This is the backup notebook to make sure if the calculation order does not affect the convergence.

Stochastic approximation demo.

This notebook briefly shows how stochastic approximation works.

Keisuke Fujii 7th Oct. 2016

We show

  • Simple regression, that can be done also by usual Gaussian Process.
  • Regression with non-Gaussian likelihood.
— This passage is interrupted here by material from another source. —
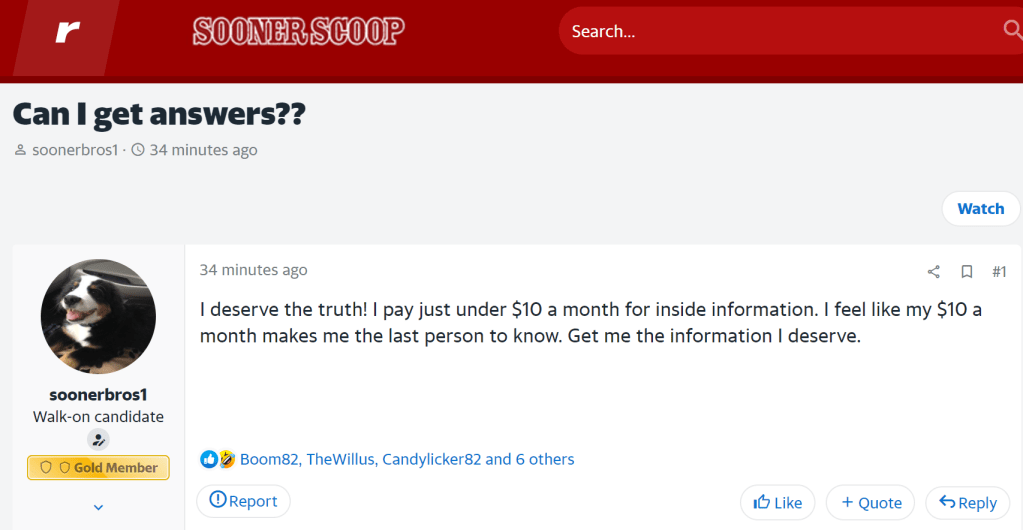Image resolution: width=1023 pixels, height=530 pixels.
Task: Click the Gold Member badge
Action: click(99, 467)
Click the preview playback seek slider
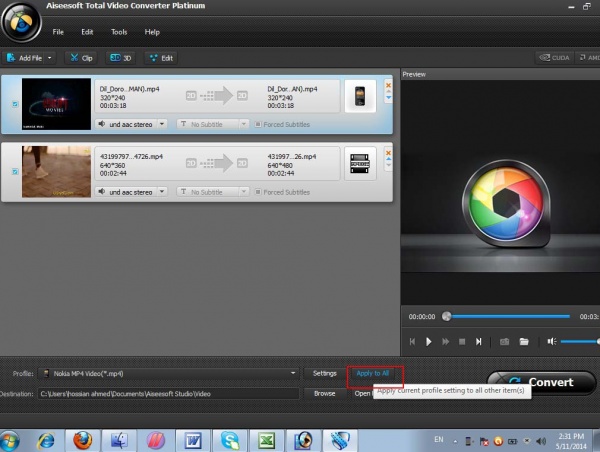 [x=510, y=317]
Import several libraries including GPinv


In [1]:
import numpy as np
%matplotlib inline
import matplotlib.pyplot as plt

import tensorflow as tf
# Import GPinv
import GPinv
# Import GPflow as comparison
import GPflow

# import graphical things
import seaborn as sns

sns.set_context('poster')
sns.set_style('ticks')
import matplotlib
fontprop = matplotlib.font_manager.FontProperties(fname="/usr/share/fonts/truetype/ttf-dejavu//")
matplotlib.rcParams['mathtext.fontset'] = 'custom'
matplotlib.rcParams['mathtext.rm'] = 'DejaVu Sans'
matplotlib.rcParams['mathtext.it'] = 'DejaVu Sans:italic'
matplotlib.rcParams['mathtext.bf'] = 'DejaVu Sans:bold'

current_palette = sns.color_palette()

Make random generator static


In [2]:
rng = np.random.RandomState(0)

Simple regression

Synthetic data


In [3]:
X = np.linspace(0,6,40).reshape(-1,1)
Y = np.sin(X) + rng.randn(40,1)*0.3

GPflow.gpr.GPR


In [4]:
m_gpflow = GPflow.gpr.GPR(X, Y, GPflow.kernels.RBF(1))
rslt = m_gpflow.optimize()
rslt


Out[4]:
      fun: 19.49947035345194
 hess_inv: <3x3 LbfgsInvHessProduct with dtype=float64>
      jac: array([ -3.78487235e-06,   9.04234859e-07,  -2.35666935e-07])
  message: b'CONVERGENCE: NORM_OF_PROJECTED_GRADIENT_<=_PGTOL'
     nfev: 16
      nit: 11
   status: 0
  success: True
        x: array([ 1.36444855, -0.21198308, -2.20949039])

In [5]:
X_new = np.linspace(-0.1,6.1,40).reshape(-1,1)
f_mu, f_var = m_gpflow.predict_f(X_new)

In [6]:
plt.figure(figsize=(5,3))
plt.fill_between(X_new.flatten(), (f_mu+2*np.sqrt(f_var)).flatten(), (f_mu-2*np.sqrt(f_var)).flatten(), alpha=0.5)
plt.plot(X_new, f_mu)
plt.plot(X, Y, 'go', ms = 5)
plt.xlabel('x')
plt.ylabel('y')

sns.despine()
plt.savefig('figs/simple_regression.pdf')


GPinv.stvgp

In GPinv, we need custom likelihood, where at least the conditional likelihood of the data (logp) is specified.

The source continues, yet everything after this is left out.